Menurutnya, setelah kayu bitti berkurang di Bulukumba, pembuat pinisi mendapatkan pasokan dari daerah lain di Sulawesi Selatan. Tetapi, ketika daerah lain di Sulsel juga kesulitan, pembuat perahu mendatangkan dari Sulawesi Tenggara, Sulawesi Tengah, hingga Maluku, Maluku Utara dan Papua.

Mustam menambahkan bahwa ketergantungan ke daerah lain ini tak menjamin pasokan kayu bitti bisa berlanjut.

‘’Jangan sampai suatu ketika, pinisi terpaksa dibuat dari fiber glass. Lalu apa perbedaannya dengan industri kapal fiber tersebar di seluruh dunia. Pinisi menjadi produk kultural bernilai tinggi, tersohor di dunia bahari, menjelajahi berbagai samudera, dengan teknologi tradisional berbasis kearifan lokal, sebelum kapal modern didukung teknologi canggih,’’ ungkapnya.

Mustam berharap pemerintah Sulsel mengambil langkah strategis untuk keberlanjutan industri perahu pinisi.

“Industri pinisi tidak boleh tergantung pada ketersediaan kayu bitti di hutan alam yang akan habis. Perlu upaya budidaya, tetapi tantangannya bukan hanya lahan atau teknologi budidaya, tetapi perkembangan kayu jenis ini yang membutuhkan waktu sekitar 30 hingga 40 tahun untuk mencapai ukuran dan kualitas terbaik untuk pembuatan pinisi.”
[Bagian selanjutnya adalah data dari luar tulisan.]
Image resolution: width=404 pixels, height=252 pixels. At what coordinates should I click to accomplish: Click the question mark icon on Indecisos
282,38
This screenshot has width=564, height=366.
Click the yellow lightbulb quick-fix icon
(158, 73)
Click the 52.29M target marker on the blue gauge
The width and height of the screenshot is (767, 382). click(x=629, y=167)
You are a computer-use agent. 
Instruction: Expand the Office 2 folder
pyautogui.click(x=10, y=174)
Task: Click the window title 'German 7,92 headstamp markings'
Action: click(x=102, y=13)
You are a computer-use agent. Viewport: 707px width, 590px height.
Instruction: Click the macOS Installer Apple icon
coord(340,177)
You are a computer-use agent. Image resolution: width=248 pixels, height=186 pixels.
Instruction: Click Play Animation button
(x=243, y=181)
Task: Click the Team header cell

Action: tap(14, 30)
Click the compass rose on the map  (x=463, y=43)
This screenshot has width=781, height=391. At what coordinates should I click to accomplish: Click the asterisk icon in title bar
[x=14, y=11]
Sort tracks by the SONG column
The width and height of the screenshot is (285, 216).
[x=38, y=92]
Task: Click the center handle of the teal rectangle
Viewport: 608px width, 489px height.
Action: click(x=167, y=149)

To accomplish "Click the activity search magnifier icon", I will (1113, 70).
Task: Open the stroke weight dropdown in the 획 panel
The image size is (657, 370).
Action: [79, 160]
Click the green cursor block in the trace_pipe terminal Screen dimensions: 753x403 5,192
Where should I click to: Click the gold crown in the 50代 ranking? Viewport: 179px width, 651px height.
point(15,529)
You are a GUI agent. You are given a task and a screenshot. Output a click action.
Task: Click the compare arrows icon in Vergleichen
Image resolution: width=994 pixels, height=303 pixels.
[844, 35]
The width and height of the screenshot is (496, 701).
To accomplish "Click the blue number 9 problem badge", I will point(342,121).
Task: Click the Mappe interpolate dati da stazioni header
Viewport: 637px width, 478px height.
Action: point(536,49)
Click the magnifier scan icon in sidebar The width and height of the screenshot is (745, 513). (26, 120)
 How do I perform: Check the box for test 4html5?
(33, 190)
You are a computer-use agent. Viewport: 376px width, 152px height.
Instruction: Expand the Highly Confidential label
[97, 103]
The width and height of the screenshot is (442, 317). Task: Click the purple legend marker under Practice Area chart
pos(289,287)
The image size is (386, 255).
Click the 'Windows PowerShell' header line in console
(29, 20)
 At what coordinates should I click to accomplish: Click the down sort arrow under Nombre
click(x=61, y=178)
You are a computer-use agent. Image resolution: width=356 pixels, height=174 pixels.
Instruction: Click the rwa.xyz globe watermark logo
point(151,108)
Mustam selanjutnya mengusulkan perlunya upaya mengembangkan program konservasi berbasis kayu bitti yang bermanfaat ganda, untuk keberlanjutan industri pinisi sekaligus berfungsi ekologis.

“Pengembangan melalui budidaya silvikultur untuk menjamin proses secara ekonomi dan ekologi,” tambahnya.